Algún dios infernal enfadado y enfangado o, quién sabe, quizás también entrampado (¡la crisis!), ha pegado un puñetazo en el centro mismo del Averno y la cuna del Sol Naciente ha comenzado a temblar como si la estuviera meciendo un corro furioso de titanes.
Muy de mañana íbamos, mi musa y yo, camino de Yuncos cuando nos sorprendió la noticia del terremoto de Japón en la radio. En seguida me acordé de mi amigo
Navajo cuyo hijo, un joven guerrero, vive en Tokio. Nada más dejar el coche pude hablar con él (Navajo padre) y me tranquilicé al saber que ya habían logrado entrar en contacto, a través de Internet, y que el joven guerrero se encontraba sin novedad. Asustado, claro, pero con ánimo suficiente para contar la experiencia con viveza no exenta de humor en su blog,
Tokio Blues.
Vivió el seísmo en el piso 12 de un edificio de 15 plantas.
De regreso en Madrid, a lo largo de toda la tarde no he podido dejar de mirar, aunque fuera de reojo, las imágenes terribles que arroja la televisión (lo sigue haciendo), en especial esas escenas de la
ola gigante que se lleva por delante cuanto encuentra a su paso. Qué incómoda semejanza con las imágenes iniciales de la última película de Clint Eastwood,
Más allá de la vida, una secuencia poderosa y por ficticia bella
que recrea
el
tsunami que en 2004 arrasó el sudeste asiático.

+ + + + +

- Tareas por realizar -
1. Reescriba de forma más breve el párrafo del fragmento que comienza con «Muy de mañana íbamos» y conserve sus datos principales.
2. Prosiga el fragmento sobre el terremoto de Japón a partir de su última frase.
El listado no guarda relación alguna con el fragmento.

- Datos facilitados -
+ + + + +

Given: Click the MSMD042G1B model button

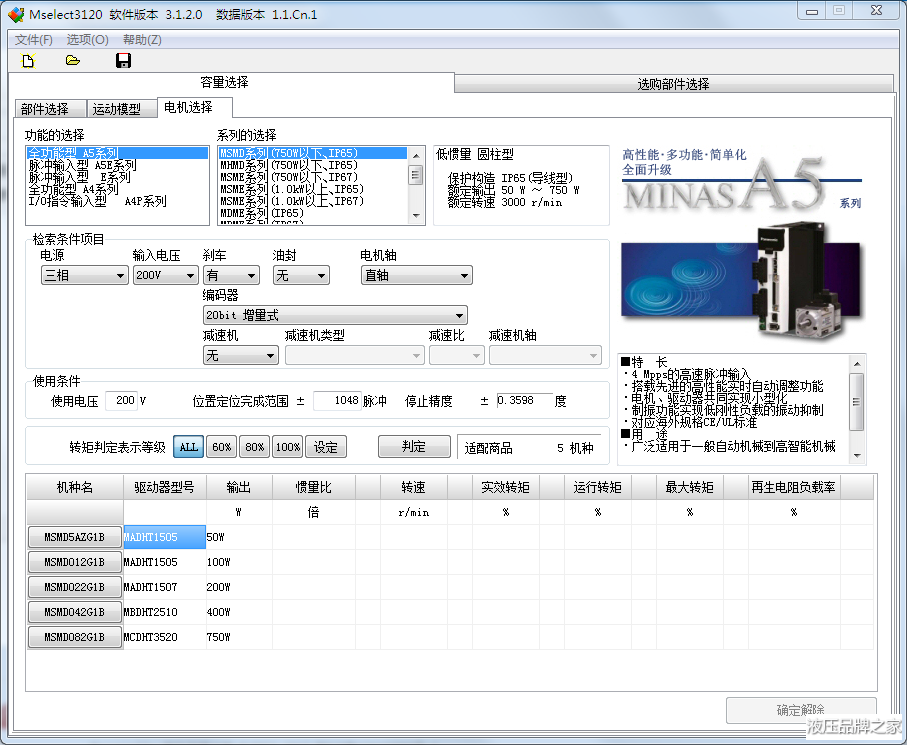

+ + + + +

- Resultados por tarea -
1. Por la mañana temprano, camino de Yuncos, mi musa y yo oímos por la radio la noticia del terremoto de Japón. Pensé enseguida en mi amigo Navajo, cuyo hijo vive en Tokio. Al bajar del coche hablé con él y me tranquilicé: ya habían contactado por Internet y el joven estaba bien. Estaba asustado, pero con ánimo para relatar la experiencia con humor en su blog, Tokio Blues.

2.
«La sacudida ha sido tan potente que ha desplazado casi 10 centímetros el eje de la Tierra», dicen por la radio. Nadie da una cifra ni siquiera provisional de muertos. Se teme que se cuenten por miles. El tsunami amenza otros países (sobre todo las costas de Chile). Y aún hay cierta alarma (en Madrid son las 23:00) por la seguridad de una central nuclear.
Otro
11-M de infausta memoria. Otra herida de consecuencias aún imprevisibles. Otra constatación palmaria de lo delgada que es la frontera entre la vida y la muerte.
Arriba, La gran ola de Kanagawa, estampa de Katsushika Hokusai.